加藤がポンと露わになっているリリーの肩を叩く。




『それ、聞いてないですわよ!?』



リリーはまたもや、鼻息を荒くしている。




『いや、書いてあるだろ?入学書類一式に。』


カバンに入れた入学書類を探す。



『あれ?おかしいなあ入れたはずなのに。』



『ふっふっふ。タケルよ。問題ない。私がさっき抜き取って理事長に提出しておいた。』


眼帯に手を当てて、笑みを浮かべる加藤。


『抜き取ったってお前、、、まあいいか。どうせ提出しなきゃだし。
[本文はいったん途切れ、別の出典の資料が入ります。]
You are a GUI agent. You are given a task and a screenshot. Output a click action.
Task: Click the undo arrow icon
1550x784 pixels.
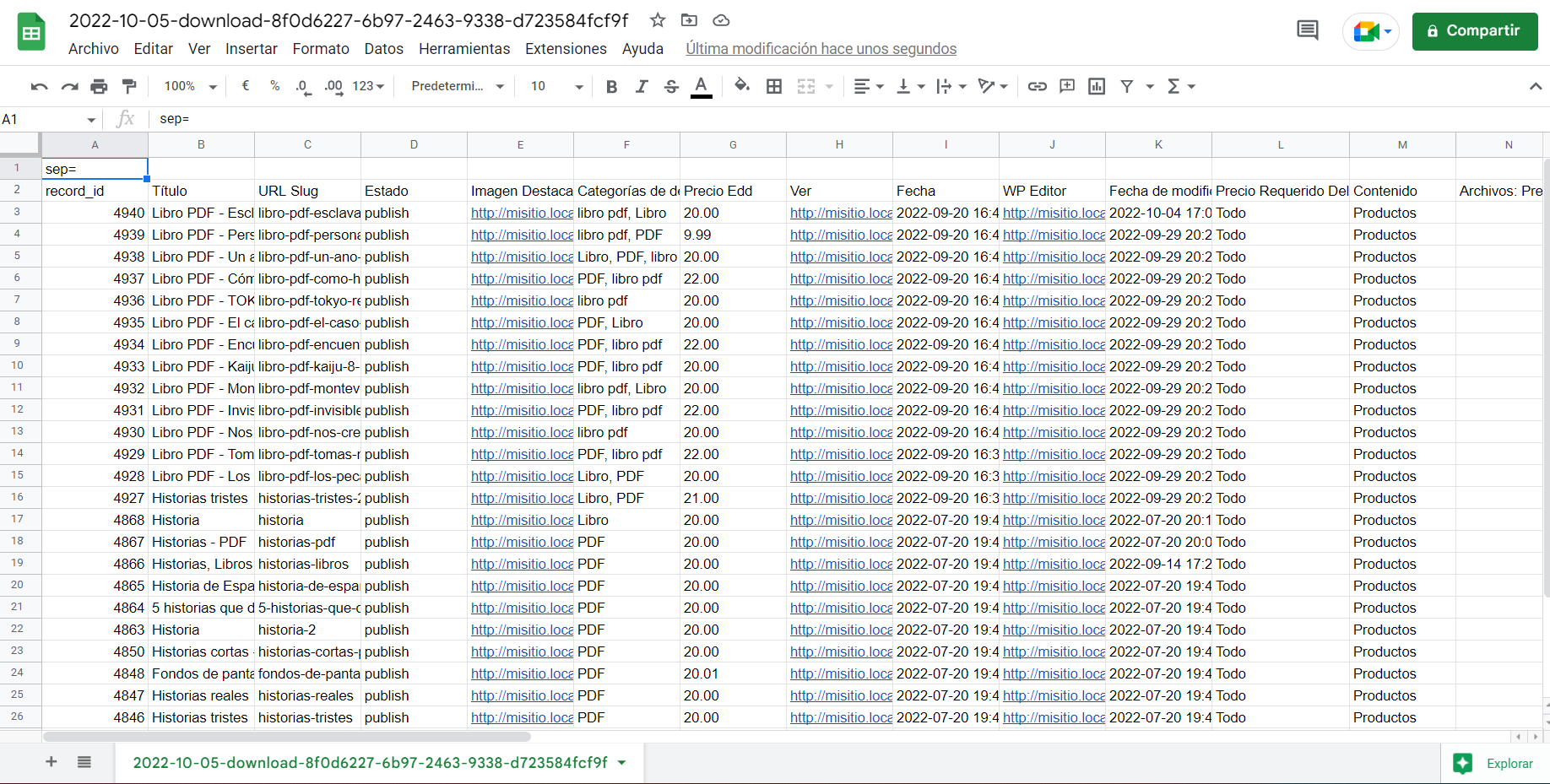pyautogui.click(x=39, y=86)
』


『提出!?それ、聞いてないですわよ!?』



リリーの顔が近い。

前屈みになっているからたわわな胸元も見える。

白のブラかあ・・・・。



『リリーちゃん、タケルから見えてるよ!』


『はっ!それも、聞いてないですわよ!?』



張り手が飛ぶ。

頬を叩かれた俺は宙に舞う。

問題ない。慣れてるからな。


空中で体を捻り、一回転し受身を取る。



『な、何という受身!タケル!キミをスパイにスカウトする!!』



『ああ、痛え。』


加藤からのスカウトを無視して立ち上がる。


『ああごめんなさい、私としたことが。』


『いや、リリー。俺もデリカシーがなかった。見るならもっと堂々と・・・・。』


またもや前屈みになるリリーの胸元を見る。



『見てるね。』


『見てるなんて、聞いてないですわよー!!』





今度は蹴り飛ばされた。

舞い散る鼻血。

砕ける顎。

軽い脳震盪。

受身も取れず床に叩き落ちる。




ちょうど同時に入学式の案内の放送開始を告げるチャイムが鳴った。